はじめに

    桜会とは、一般財団法人日本エネルギー経済研究所の職員とOBによって構成され、会員間の親睦を深めると共に、会員相互のネットワークの強化拡充や情報交換の場の提供等を通じ、会員の知見を有機的に活用して、当研究所の健全なる発展と、国内外でのブランド力の向上に寄与することを目的とするものであります。
    桜会の歴史は古く、日本エネルギー経済研究所創立10周年を迎えた1976年に、当時企業から派遣されていた出向・派遣研究員のOBを対象に、相互間の親睦を深めることを目的に設立されました。当時のエネ研は虎ノ門櫻川町の第10森ビルにオフィスを構え、所長以下総勢50名弱の小さな研究所でしたが、オフィス近くに有名な愛宕山があり、春になると全山、桜が見事な花を咲かせ、所員も花見を大いに楽しんだことに由来しています。
    現在の桜会は、従来の「企業からの派遣・出向OBのみを対象とする組織」を発展的に解消し、新たに「エネ研の研究員、スタッフの現役・OBをも含めたオールエネ研の組織」とすることにし、2008年にスタートいたしました。

年度初めのご挨拶








































 

 桜会の名称の由来となりました芝愛宕山の桜も開花し、街中ではお揃いの制服を着た新入生や真新しいビジネススーツ姿の新社会人の姿を見掛ける季節となりました。わが国では教育機関の学校年度や政府機関の会計年度が4月に始まり、会社やその他民間組織の多くも事業年度の開始月を4月としており、新年度を迎えて新たな気持ちで課題や目標に取り組まれている方も多いと存じます。

 一方、新型コロナウイルスの感染症法上の位置付けは昨年5月、季節性インフルエンザと同じ5類となり行動制限が撤廃されるとともに、本年4月には医療体制も通常の対応に移行しており、本格的なポストコロナ期の幕開けを迎えています。また、日経平均株価の史上最高値の更新や日銀のマイナス金利政策の解除があり、賃金と物価の好循環の兆しも見られるため、「失われた30年」からの転機の可能性が高まっています。この機運を生かすためにも、ウイズコロナ期の在宅勤務やビデオ会議技術の利用等の経験や取組みの成果を生かした新しい行動様式や働き方の実践が重要になっています。

 コロナ禍対策に世界各国が注力していた2022年2月、ロシアはウクライナに侵攻し、欧州向けパイプラインガス輸出の大幅削減というガス戦争を仕掛けてきました。そのため、全世界を巻き込む天然ガス・LNG危機が生じましたが、西側諸国の一致した需給両面での取組みに加えて記録的な暖冬があり、未曽有の水準に高騰した価格も現在では侵攻前の水準に戻っています。しかし、ロシアが旧ソ連邦時代から建設してきた欧州向けガス生産・輸出インフラの大半が稼動を停止したため、供給余力が失われており、天然ガス・LNG危機の再発リスクは残されています。
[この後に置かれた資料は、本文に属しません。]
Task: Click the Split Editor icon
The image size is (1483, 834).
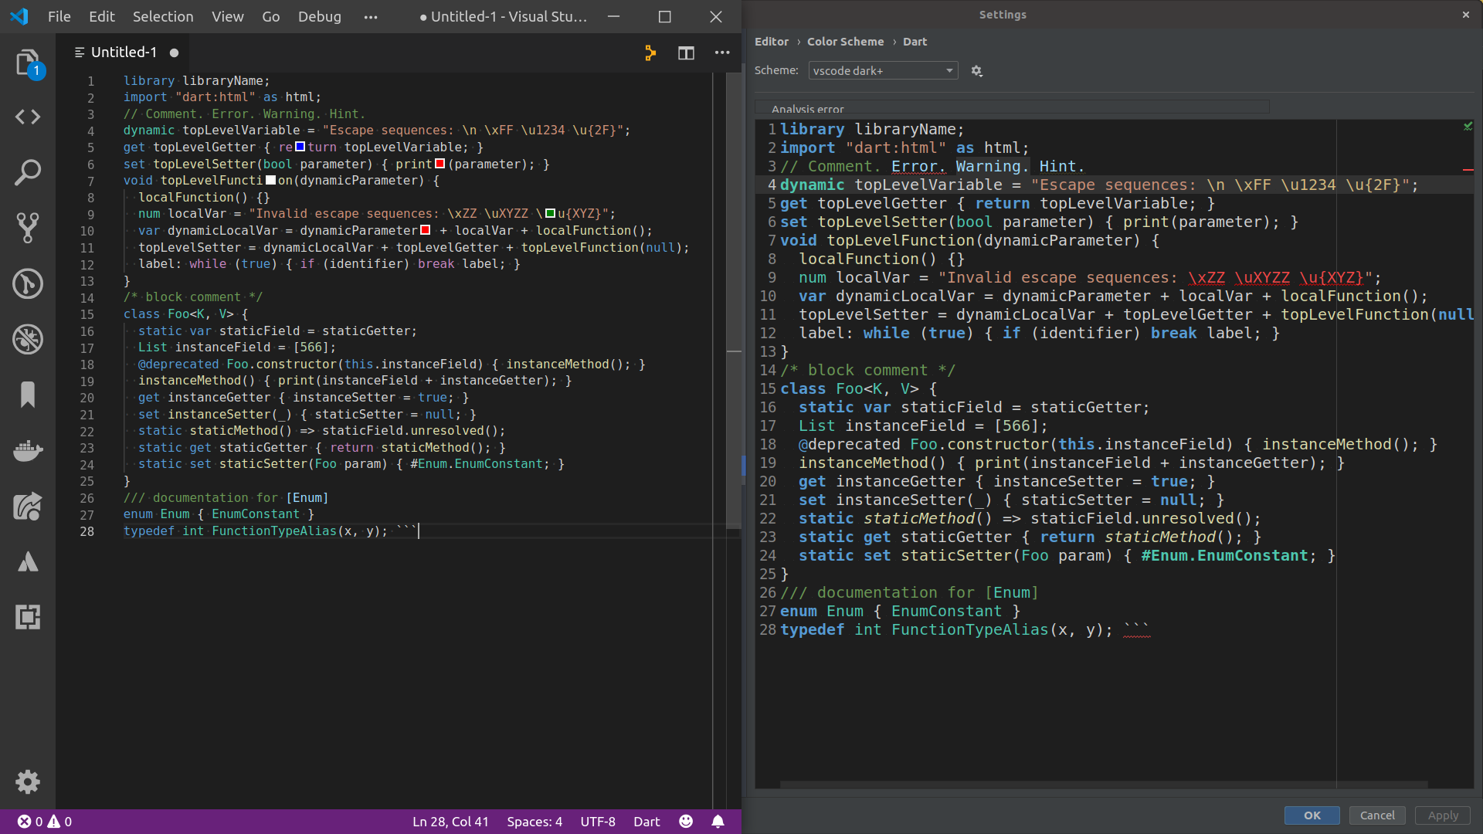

 さらに2023年10月にイスラエル・ハマス戦争が勃発し、イランの支援を受けたイエメンのフーシ派による紅海入口での商船攻撃が始まったため、周辺海域の航行リスクが高まっています。現時点では、喜望峰経由の輸送ルートへの変更等によりエネルギー流通面での大きな障害は生じていませんが、不安定な中東の地政学的リスクが顕在化しています。また、アジアでは台湾海峡や南シナ海等での緊張が高まっており、エネルギー供給の安全保障がより重要な課題となっています。

 従って、第7次エネルギー基本計画の策定に際しては、昨年12月のCOP28で合意された「2035年温室効果ガス排出量の60%削減(2019年比)」の達成に向けた気候変動対策の強化に加え、新しい局面を迎えている地政学的リスクへの対応が喫緊の課題となっており、問題点の整理や対応策の検討がより難しくなっています。そのため、日本エネルギー経済研究所の蓄積された研究成果を踏まえた知見や見識への期待が高まっており、調査・研究活動の更なる充実、強化に向けた皆様の一層のご支援、ご協力を宜しくお願い致します。

 なお、今年も秋に第49回目となります桜会総会と懇親会の開催を予定しており、これまでと同様に多数の皆様にお集まりいただき、対面での意見交換や歓談を通じて旧交を温めるとともに、新たなネットワークを築く機会としていただければ幸いと存じております。